Our most recent project involves imaging small, multi cellular aquatic organisms called hydra. This organism is most notably known for its lack of aging since it is comprised mostly of regenerative stem cells. Our hydra are provided by a lab in Swarthmore’s biology department. We were given vials containing about 10 fixed regular and ‘inverted’ hydra. The inverted hydra have been sliced open and turned inside out, providing another perspective of the hydra for imaging. We were also given a pipette, a small glass dish with a hollow in the center, and a stack of cover slips to rest over the hydra.
As we began our imaging procedure, we quickly ran into problems. For instance, because we are imaging with an inverted microscope, there is a hole in the microscope stage over the objective lens. The dish we were given for imaging the hydra was smaller than the hole in the stage, causing the dish to fall through and have no where to sit. To fix this, we acquired a larger dish, which did not have a center hollow.
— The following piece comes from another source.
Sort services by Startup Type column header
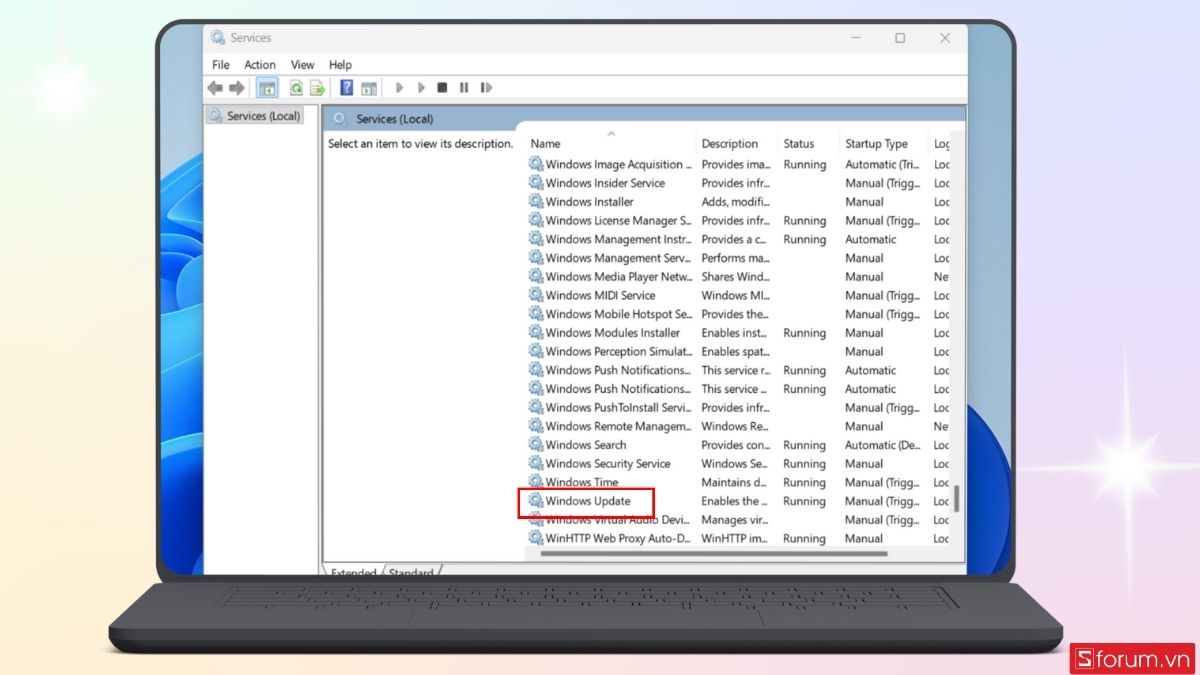The image size is (1200, 675). [876, 144]
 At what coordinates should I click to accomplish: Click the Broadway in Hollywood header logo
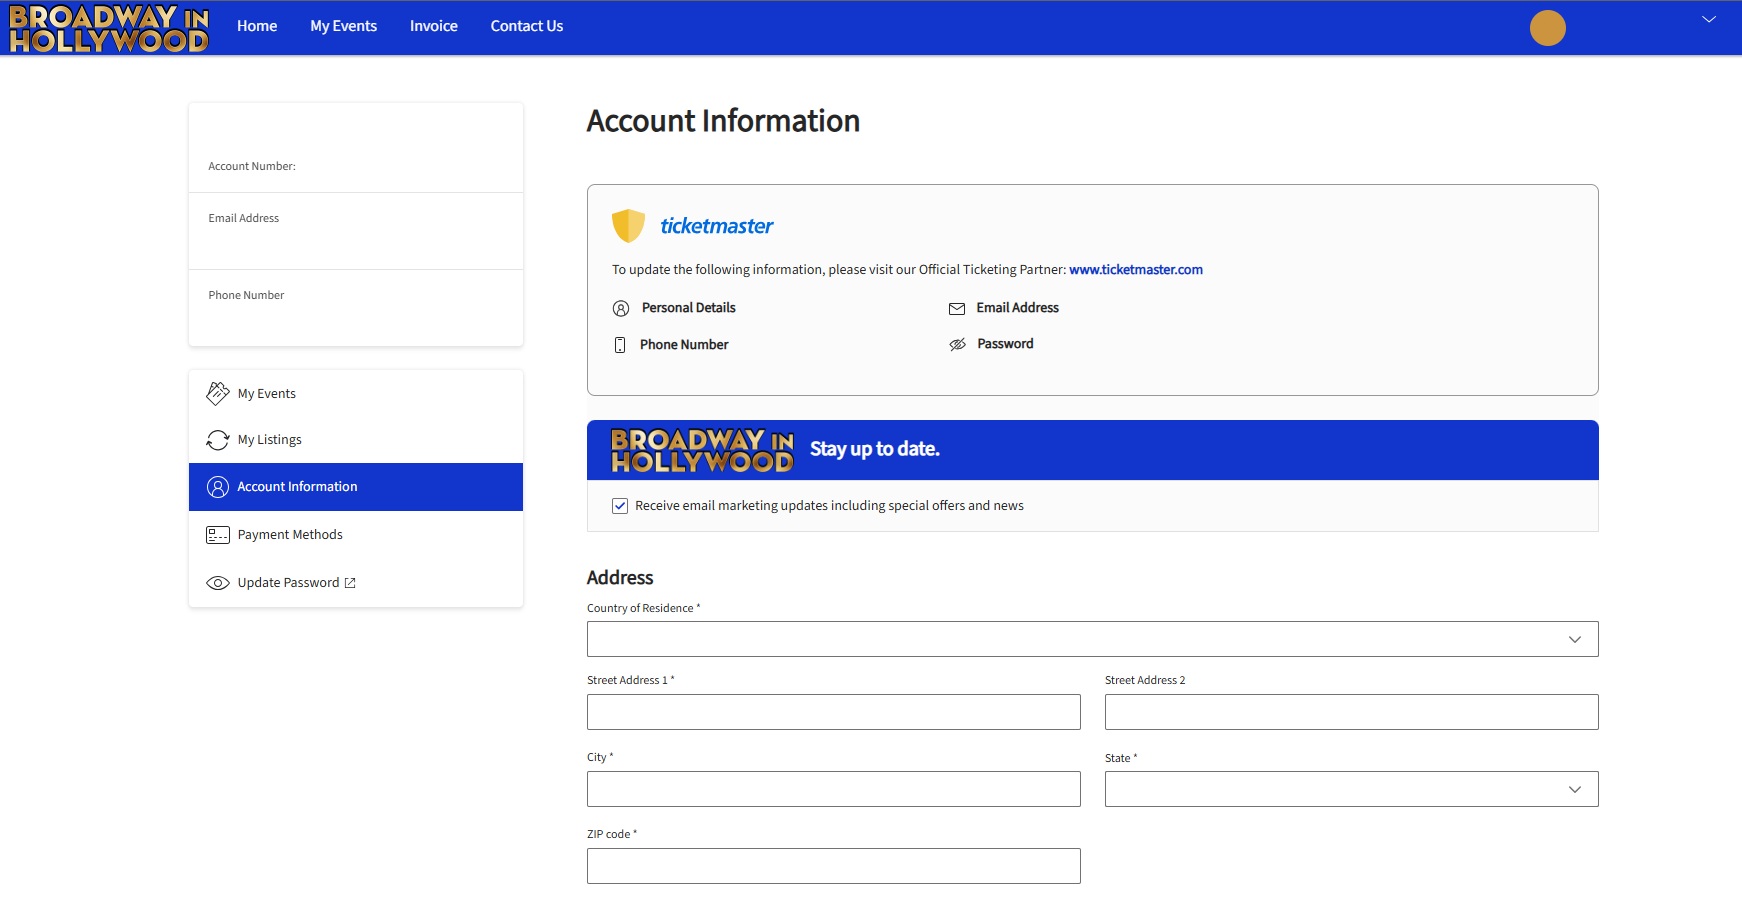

We prepared hydra samples by pipetting one hydra onto the large dish and resting a cover slip on top. At first, this process appeared to work well. As imaging went on, however, we noticed that the body of the hydra seemed to expand and degrade. Below, we include the 1st and 137th images from one of our imaging datasets.
The hydra appears to have a different shape and density at the end of imaging than it did in the first image.
We brought our imaging results to our contact in the biology lab. We demonstrated our pipetting technique to show that the hydra were not being damaged during slide preparation. We mentioned that we had replaced the small dish with a larger one that had no center hollow because the small dish did not fit on the microscope stage.
The biologist explained that the dish hollow was an important feature that gave the hydra, a three-dimensional organism, space beneath the coverslip. When we applied the coverslip directly on top of our hydra, we were crushing it under the pressure of the cover slip. This caused the degradation we saw in our datasets.
He recommended building our own three-dimensional well for the hydra on a glass slide. By applying several layers of double sided tape on either side of the water droplet containing the hydra, we can raise the coverslip high enough that it does not crush the animal. This should prevent future sample degradation.